While much of the above talks heavily about the section east of Flinders Street, I am still of the firm view that Fishermans Bend will be the honeypot where benefits are derived. Multiple decades of design and construction activity and jobs as well as tens of billions of dollars worth of end-value redevelopment over that timeframe should warrant a proper rapid transit line through the heart of the precinct from the city to the inner West.
The review of the Fishermans Bend Strategic Framework Plan currently underway should place just as much emphasis on transport needs as traditional community needs and lay the foundation for a new study to be financed in one of the state budgets in this government's first term.
PTV's heavy rail plan released under the previous government alluded to both a second cross-city line and a Doncaster line except they would not have been connected. The findings of the Doncaster Rail study should be looked at once again under a scenario where both original plans are inter-connected with stations located in Fitzroy and Victoria Park (rather than just a connection at Collingwood).
Post Melbourne Metro Rail project, the State Government should be calling time on building new $1 billion-per-kilometre inner city rail lines and look to solutions and rail technology that are cheaper to build and cheaper to operate, just like what the Baird Government in New South Wales is doing.
Modern light metro systems have the capability to compete on capacity against any individual existing (or soon to be upgraded) line in Melbourne and driver-less operation adds all important flexibility to a rail line so that supply can quickly meet demand wherever it is needed.

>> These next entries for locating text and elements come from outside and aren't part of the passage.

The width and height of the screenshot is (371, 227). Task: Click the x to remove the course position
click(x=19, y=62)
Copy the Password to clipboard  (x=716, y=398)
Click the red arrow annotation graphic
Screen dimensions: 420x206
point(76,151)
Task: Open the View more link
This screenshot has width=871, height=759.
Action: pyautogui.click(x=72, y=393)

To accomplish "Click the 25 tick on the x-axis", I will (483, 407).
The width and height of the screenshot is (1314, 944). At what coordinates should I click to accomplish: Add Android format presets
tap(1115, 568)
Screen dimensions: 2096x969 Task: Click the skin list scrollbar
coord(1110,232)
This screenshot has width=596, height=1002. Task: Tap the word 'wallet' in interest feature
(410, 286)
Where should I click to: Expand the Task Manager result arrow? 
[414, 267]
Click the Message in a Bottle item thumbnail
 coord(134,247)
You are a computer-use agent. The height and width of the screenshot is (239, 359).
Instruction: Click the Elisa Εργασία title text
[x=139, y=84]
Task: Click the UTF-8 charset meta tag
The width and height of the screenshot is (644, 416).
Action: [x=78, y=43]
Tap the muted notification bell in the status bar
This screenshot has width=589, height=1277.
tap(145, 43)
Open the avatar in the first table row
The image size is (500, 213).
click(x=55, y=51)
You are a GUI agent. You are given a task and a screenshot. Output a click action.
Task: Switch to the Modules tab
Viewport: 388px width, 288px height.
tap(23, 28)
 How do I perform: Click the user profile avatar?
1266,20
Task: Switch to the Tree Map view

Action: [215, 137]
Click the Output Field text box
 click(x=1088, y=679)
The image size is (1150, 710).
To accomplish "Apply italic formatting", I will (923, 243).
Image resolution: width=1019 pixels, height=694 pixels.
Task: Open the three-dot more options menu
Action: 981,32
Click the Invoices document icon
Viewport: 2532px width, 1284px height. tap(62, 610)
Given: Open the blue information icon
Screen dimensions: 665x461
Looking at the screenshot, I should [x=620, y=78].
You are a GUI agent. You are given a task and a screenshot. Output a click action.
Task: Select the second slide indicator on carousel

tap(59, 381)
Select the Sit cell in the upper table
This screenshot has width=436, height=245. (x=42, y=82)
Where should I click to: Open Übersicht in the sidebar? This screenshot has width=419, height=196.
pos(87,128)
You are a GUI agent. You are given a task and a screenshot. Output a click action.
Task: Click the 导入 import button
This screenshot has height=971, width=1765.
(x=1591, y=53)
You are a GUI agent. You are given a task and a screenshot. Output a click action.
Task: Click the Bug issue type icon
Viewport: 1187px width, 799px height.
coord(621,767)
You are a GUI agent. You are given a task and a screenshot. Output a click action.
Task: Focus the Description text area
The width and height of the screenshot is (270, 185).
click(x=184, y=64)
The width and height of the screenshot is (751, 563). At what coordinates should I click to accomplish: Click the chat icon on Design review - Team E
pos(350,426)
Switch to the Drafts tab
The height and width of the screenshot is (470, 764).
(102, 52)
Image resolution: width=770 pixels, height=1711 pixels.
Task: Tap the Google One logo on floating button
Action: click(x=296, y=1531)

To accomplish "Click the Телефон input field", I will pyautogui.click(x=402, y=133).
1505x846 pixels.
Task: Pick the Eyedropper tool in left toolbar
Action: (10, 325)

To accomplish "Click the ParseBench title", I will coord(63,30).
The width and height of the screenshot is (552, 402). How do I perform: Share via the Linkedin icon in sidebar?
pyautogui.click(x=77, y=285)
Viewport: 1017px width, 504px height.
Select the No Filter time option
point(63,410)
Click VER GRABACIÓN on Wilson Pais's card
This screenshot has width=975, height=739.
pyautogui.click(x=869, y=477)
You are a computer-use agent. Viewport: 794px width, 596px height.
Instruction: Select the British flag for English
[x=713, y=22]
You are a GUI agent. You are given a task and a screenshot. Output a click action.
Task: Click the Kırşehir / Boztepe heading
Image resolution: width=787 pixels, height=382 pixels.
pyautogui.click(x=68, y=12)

Alstom's Axonis and Bombardier's Innovia Metro turn-key infrastructure + systems + rolling stock rail solutions would provide the same capacity as a conventional rail line but it would be done with smaller stations, shorter trains, more flexibility and most importantly more frequent services.
These systems - thanks to their lower implementation and operational costs - point toward a more positive impact when it comes to assessing costs and benefits. For the sake of Fishermans Bend's long-term viability and development potential, for the sake of lost productivity due to congestion on the West Gate Bridge and Eastern Freeway and for the sake of the people with long commute times to the city from both east and west, we need to get on with it.